ROANOKE TIMES

                         Roanoke Times
                 Copyright (c) 1995, Landmark Communications, Inc.

DATE: FRIDAY, June 17, 1994                   TAG: 9407140005
SECTION: CURRENT                    PAGE: NRV10   EDITION: NEW RIVER VALLEY 
SOURCE: STEPHEN FOSTER STAFF WRITER
DATELINE: BLACKSBURG                                 LENGTH: Medium


BLACKSBURG OKS OPEN-SPACE PLAN|

"Open space" now has an official place in Blacksburg's plan for the future.

With a 7-0 vote, Town Council decided this week to officially add the open-space planning initiative to the town's 1991 Comprehensive Plan.

The action, taken Tuesday, means that the efforts of dozens of residents, who worked for months to come up with the initiative last year for the Montgomery County Planning Commission, have been accepted on something more than a theoretical level.

The county's Board of Supervisors voted the plan down in December after some supervisors and landowners argued that it would lead to government infringement on property rights.

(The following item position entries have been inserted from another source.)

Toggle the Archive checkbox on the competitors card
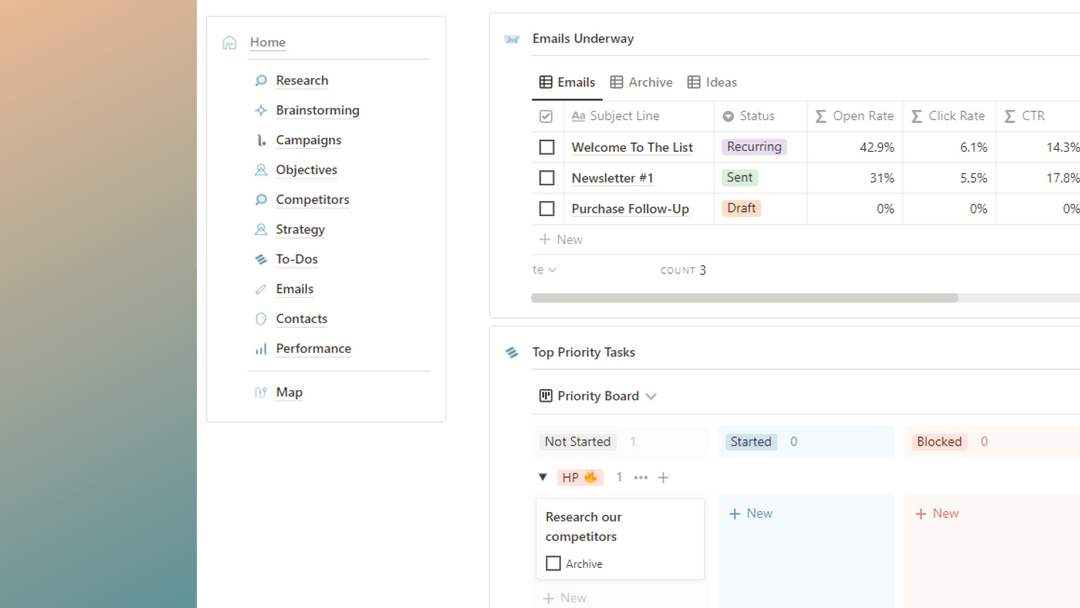1080x608 pixels. tap(553, 563)
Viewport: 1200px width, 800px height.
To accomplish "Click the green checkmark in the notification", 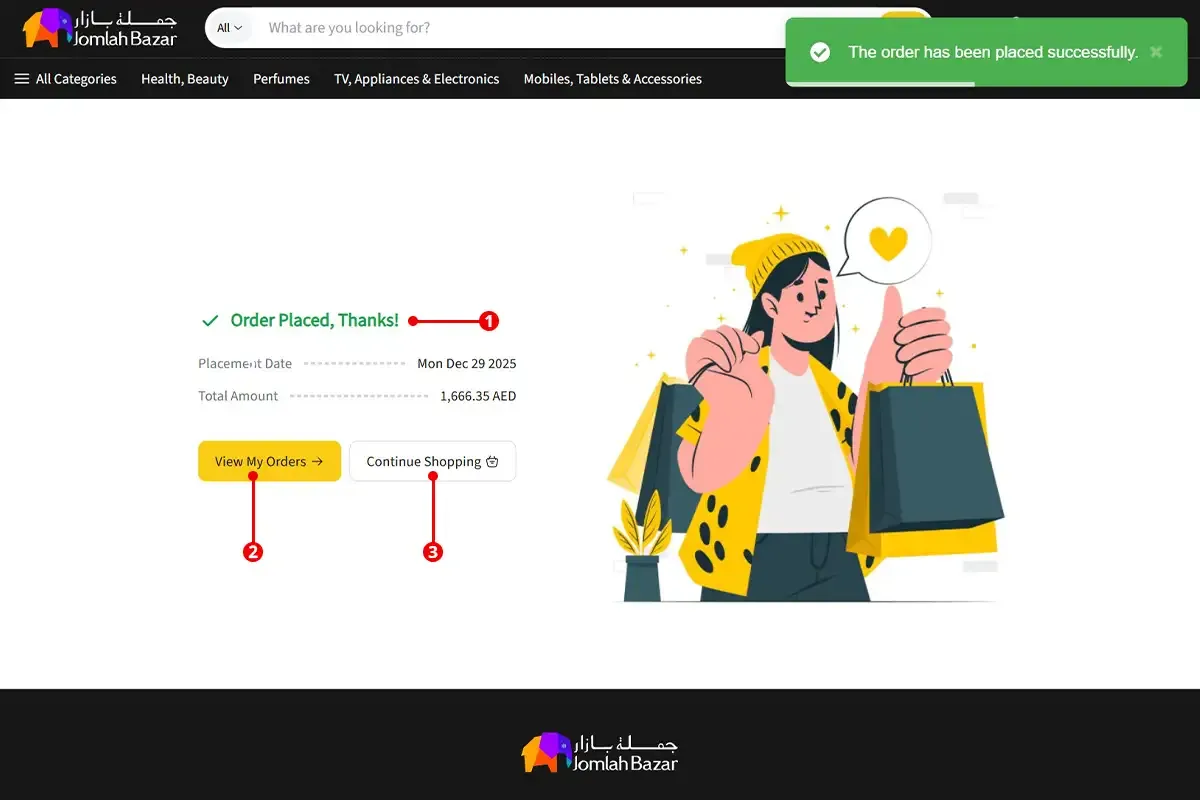I will 820,52.
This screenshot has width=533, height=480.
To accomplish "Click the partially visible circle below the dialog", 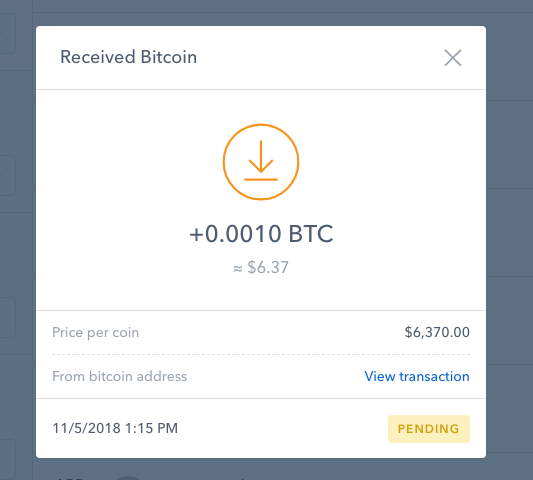I will click(x=128, y=478).

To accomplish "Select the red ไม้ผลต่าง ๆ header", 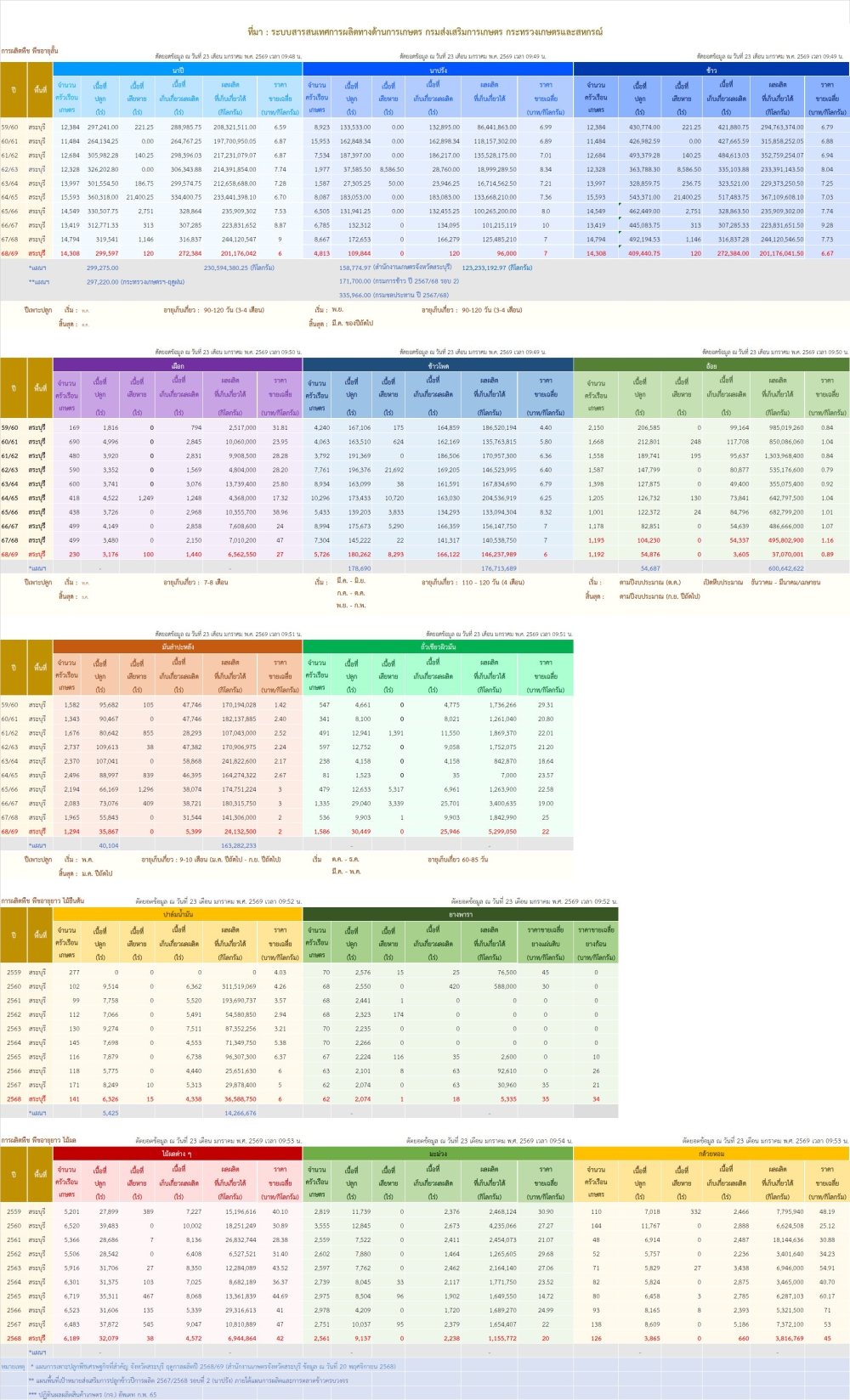I will coord(178,1154).
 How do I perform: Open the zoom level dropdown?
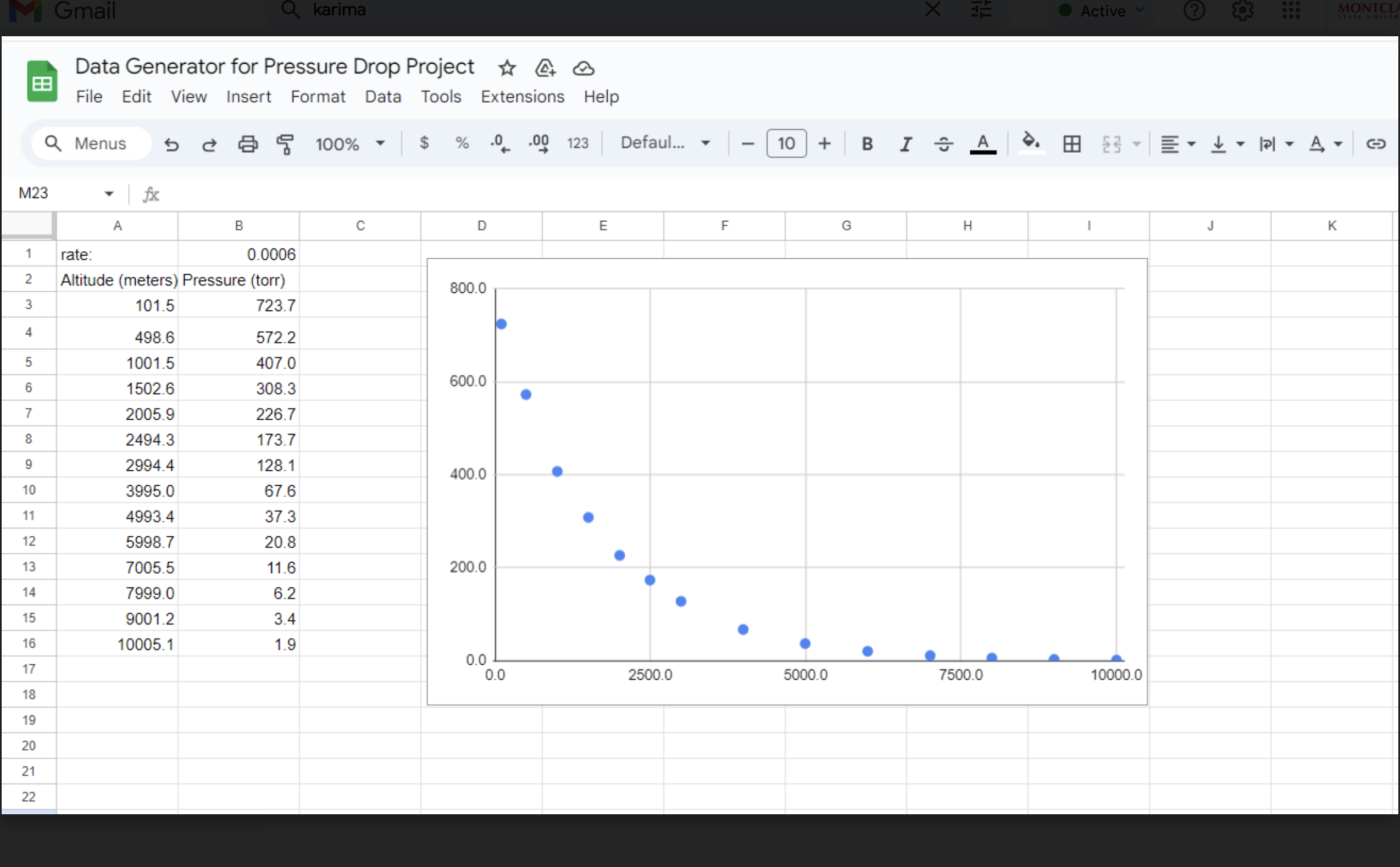[x=351, y=144]
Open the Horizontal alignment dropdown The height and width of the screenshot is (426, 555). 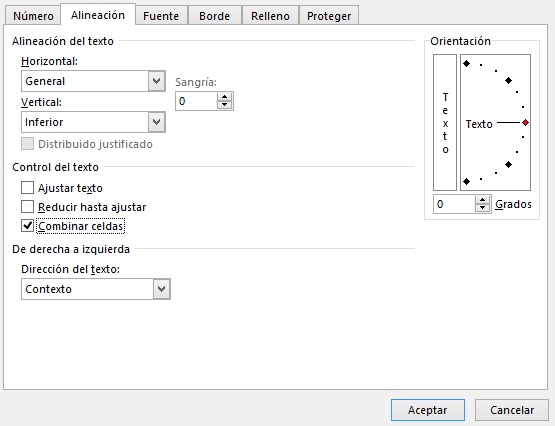93,81
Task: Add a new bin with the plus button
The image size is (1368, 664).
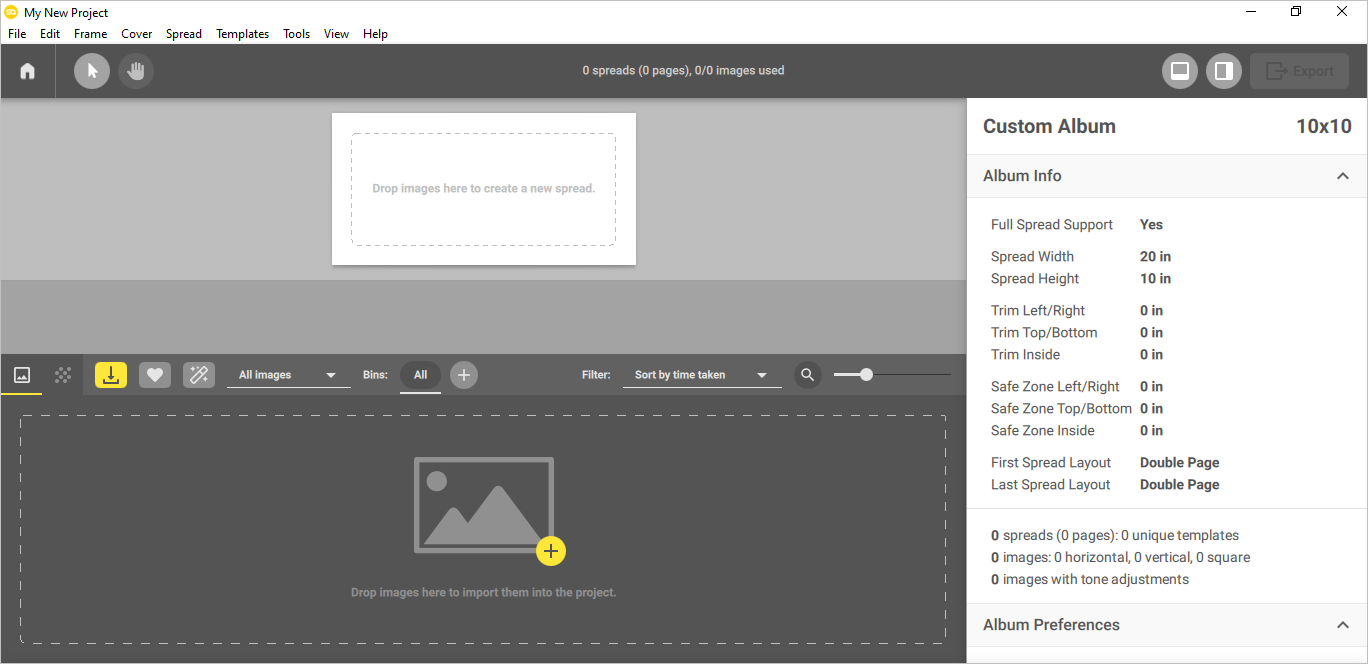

While planners and town staffers often mention the benefits of "open space" in their reports on various subdivisions and developments, adding the initiative to the town's comprehensive plan lends a more formal air to the ideas it embodies.

"When you append something to the comprehensive plan ... it officially signals the public that this is the town's posture," Mayor Roger Hedgepeth said Thursday.

The next step will be to work the open-space ideas into even stronger policy-making tools, specifically the zoning ordinances, which are currently being rewritten.

The plan might encourage a developer to cluster houses together on smaller lots while surrounding them with more open space. It addresses such topics as farm and forest conservation, protection of water resources and historic preservation.

Thursday, Joe Gorman, the Montgomery County supervisor from Blacksburg and one of the two who voted unsuccessfully for adoption of the plan last winter, said "it would've been a disappointment," had the council quashed it.

"A lot of people put a genuine effort into it," he said. "The plan did ... a very good job of integrating all the facets that have to be considered.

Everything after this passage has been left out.